I am working through the Atacama soil microbiome tutorial. It has all worked well and I have been able to generate good data plots etc.
I am now at the final stage, assigning the taxonomy and creating the interactive bar plots. There was no instructions about what classifier to use or what primers had been used in the sequencing. I therefore used the same parameters as in the ‘moving picture tutorial’ however all that is picked out in the taxonomy plots is ‘bacteria’ no additional detail. Should I be using a different classifier? Is there somewhere I can find the primer pairs used?
Please help!
According to the original study, the same primer set (515f/806r) was used, so the same classifier used for the moving pictures tutorial (this one) is appropriate.
The error you describe usually occurs when the wrong classifier or input data are used... e.g., you can find several examples on this forum where users are using a classifier for the wrong primer region, have high levels of non-target contaminants, or have low-quality input sequences. None of these should be the case for these tutorial data. A few thoughts/suggestions:
What version of QIIME2 are you running? Make sure you are running the latest version of QIIME2 and of the classifier. The underlying packages that QIIME2 uses for some analyses are constantly being updated — so for example if you are using an out-of-date version of QIIME2 or an old classifier you will get a warning that scikit-learn versions do not match (which probably would not cause this particular issue, but might).
Since you have tabulated your seqs according to the tutorial instructions, you could try BLASTing a couple of these (just click on the seqs in the visualizer to link to NCBI BLAST) to do a quick check and compare to the tutorial results just to make sure the sequences are hitting 16S rRNA. Since you are following the tutorial step-by-step there should not be any problems, but you never know...
If all else fails, please post the exact commands that you are using, any warnings/errors you receive, and the query sequences that you are using as input.
I have checked that QIIME 2 and the classifier are the up to date versions and there was no updates needed.
I checked a few of the sequences from the rep-seqs.tsv file against BLAST and they were almost all detected as ‘16S rRNA from uncultured bacteria’. Does this suggest that it is the 16S region that has been amplified and sequenced but no classified bacteria are being detected.
Surely this shouldn’t be happening with a tutorial data set?
No, that's normal and just a characteristic of the nucleotide ref that NCBI BLASTn uses by default. There are lots of "uncultured" sequences in there, so it is almost inevitable (even with tutorial data, or even known reference sequences!) to blast to "uncultured".
There is an option of exclude "uncultured" when performing the BLAST search, but that's not important here. The important point here is that your sequences are matching 16S sequences (even if they are "uncultured"), so the query sequences that you are using are not the problem (and they should not be).

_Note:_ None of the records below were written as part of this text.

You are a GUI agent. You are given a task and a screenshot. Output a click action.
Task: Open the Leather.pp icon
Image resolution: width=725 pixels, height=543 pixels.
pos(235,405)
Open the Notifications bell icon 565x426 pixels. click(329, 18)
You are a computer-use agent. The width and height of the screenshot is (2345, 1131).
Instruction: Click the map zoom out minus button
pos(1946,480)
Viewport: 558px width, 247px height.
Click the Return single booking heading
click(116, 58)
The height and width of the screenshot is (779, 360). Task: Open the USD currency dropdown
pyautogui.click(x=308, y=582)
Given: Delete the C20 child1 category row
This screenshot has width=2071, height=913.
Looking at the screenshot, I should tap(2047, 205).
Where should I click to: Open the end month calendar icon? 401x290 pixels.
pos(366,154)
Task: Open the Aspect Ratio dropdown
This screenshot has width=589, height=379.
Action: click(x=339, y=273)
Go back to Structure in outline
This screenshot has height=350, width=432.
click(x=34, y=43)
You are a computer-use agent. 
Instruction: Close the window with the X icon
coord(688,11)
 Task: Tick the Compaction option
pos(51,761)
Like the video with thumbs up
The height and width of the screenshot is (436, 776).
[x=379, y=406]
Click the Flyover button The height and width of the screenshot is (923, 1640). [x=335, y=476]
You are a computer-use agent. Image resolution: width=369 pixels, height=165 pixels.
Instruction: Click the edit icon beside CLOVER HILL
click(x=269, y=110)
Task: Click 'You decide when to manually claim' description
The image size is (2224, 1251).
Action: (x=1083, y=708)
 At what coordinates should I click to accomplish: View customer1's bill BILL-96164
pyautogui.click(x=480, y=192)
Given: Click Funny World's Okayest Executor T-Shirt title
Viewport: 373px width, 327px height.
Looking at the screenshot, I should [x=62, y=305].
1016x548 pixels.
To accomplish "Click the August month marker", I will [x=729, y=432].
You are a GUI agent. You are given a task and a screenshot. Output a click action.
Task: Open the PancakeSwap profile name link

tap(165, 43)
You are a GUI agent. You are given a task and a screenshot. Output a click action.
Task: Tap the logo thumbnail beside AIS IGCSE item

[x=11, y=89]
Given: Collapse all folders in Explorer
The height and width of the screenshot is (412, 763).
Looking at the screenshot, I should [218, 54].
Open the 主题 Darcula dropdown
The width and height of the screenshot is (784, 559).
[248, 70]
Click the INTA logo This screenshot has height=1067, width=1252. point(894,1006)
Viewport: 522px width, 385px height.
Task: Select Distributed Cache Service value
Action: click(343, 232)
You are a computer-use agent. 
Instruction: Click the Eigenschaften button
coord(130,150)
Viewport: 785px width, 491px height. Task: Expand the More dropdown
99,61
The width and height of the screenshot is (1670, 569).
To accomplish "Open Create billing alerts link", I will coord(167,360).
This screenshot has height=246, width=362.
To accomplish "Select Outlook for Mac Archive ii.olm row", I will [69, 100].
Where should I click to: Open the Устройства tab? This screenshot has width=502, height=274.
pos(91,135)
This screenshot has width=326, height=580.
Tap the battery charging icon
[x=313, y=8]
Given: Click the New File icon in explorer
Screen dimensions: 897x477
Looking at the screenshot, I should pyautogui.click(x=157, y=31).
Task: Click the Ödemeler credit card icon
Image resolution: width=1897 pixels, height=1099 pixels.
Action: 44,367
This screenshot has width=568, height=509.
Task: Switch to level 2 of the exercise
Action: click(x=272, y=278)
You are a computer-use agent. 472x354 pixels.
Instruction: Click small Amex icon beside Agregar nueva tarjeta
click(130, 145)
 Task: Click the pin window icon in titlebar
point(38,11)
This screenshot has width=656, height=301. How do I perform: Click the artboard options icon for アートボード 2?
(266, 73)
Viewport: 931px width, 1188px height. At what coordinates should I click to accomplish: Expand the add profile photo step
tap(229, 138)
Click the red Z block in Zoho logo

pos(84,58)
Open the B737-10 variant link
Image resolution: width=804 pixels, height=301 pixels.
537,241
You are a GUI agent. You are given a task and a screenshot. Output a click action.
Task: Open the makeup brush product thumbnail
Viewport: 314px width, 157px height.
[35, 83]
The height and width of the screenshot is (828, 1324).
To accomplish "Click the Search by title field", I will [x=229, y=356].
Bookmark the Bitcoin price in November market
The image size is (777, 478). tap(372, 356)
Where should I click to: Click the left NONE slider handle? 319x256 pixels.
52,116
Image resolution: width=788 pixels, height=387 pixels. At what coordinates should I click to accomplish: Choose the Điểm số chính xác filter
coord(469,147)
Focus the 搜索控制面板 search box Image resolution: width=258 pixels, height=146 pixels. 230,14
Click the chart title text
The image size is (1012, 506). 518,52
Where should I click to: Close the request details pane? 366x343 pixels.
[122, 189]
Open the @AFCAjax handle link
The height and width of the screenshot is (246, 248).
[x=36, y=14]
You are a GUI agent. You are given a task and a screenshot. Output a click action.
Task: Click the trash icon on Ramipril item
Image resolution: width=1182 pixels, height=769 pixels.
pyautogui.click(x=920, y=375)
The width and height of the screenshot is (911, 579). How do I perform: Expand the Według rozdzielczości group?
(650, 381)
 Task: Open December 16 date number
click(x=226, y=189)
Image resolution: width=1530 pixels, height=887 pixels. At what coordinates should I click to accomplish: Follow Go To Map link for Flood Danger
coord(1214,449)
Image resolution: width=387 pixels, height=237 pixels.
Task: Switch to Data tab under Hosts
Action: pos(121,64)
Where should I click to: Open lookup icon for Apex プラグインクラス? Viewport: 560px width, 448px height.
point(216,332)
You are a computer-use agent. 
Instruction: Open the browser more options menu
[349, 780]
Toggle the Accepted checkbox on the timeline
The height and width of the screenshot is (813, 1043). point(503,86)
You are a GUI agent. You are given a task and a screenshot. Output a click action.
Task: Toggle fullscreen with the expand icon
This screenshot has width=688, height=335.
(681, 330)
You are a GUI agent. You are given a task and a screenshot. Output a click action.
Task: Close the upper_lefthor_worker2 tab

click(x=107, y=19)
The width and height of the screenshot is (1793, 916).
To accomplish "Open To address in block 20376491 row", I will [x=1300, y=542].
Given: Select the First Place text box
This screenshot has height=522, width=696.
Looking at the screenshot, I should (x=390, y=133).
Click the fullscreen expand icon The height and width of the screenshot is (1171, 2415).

We're moving down the checklist:
QIIME2/dependencies are the correct versions
Query sequences look good
Pre-trained 515f/806r classifiers on QIIME2 website should work fine for the Atacama data
This all indicates that the data you are working with should work just fine. Please double-check that you are using the correct file paths for the correct classifier (download a new one just to be sure) and for the correct query sequences. You could try a different classification method (e.g., classify-consensus-blast) but this classifier really should work just fine with the Atacama data, so at this point I suspect the input files must have been mixed up at some point.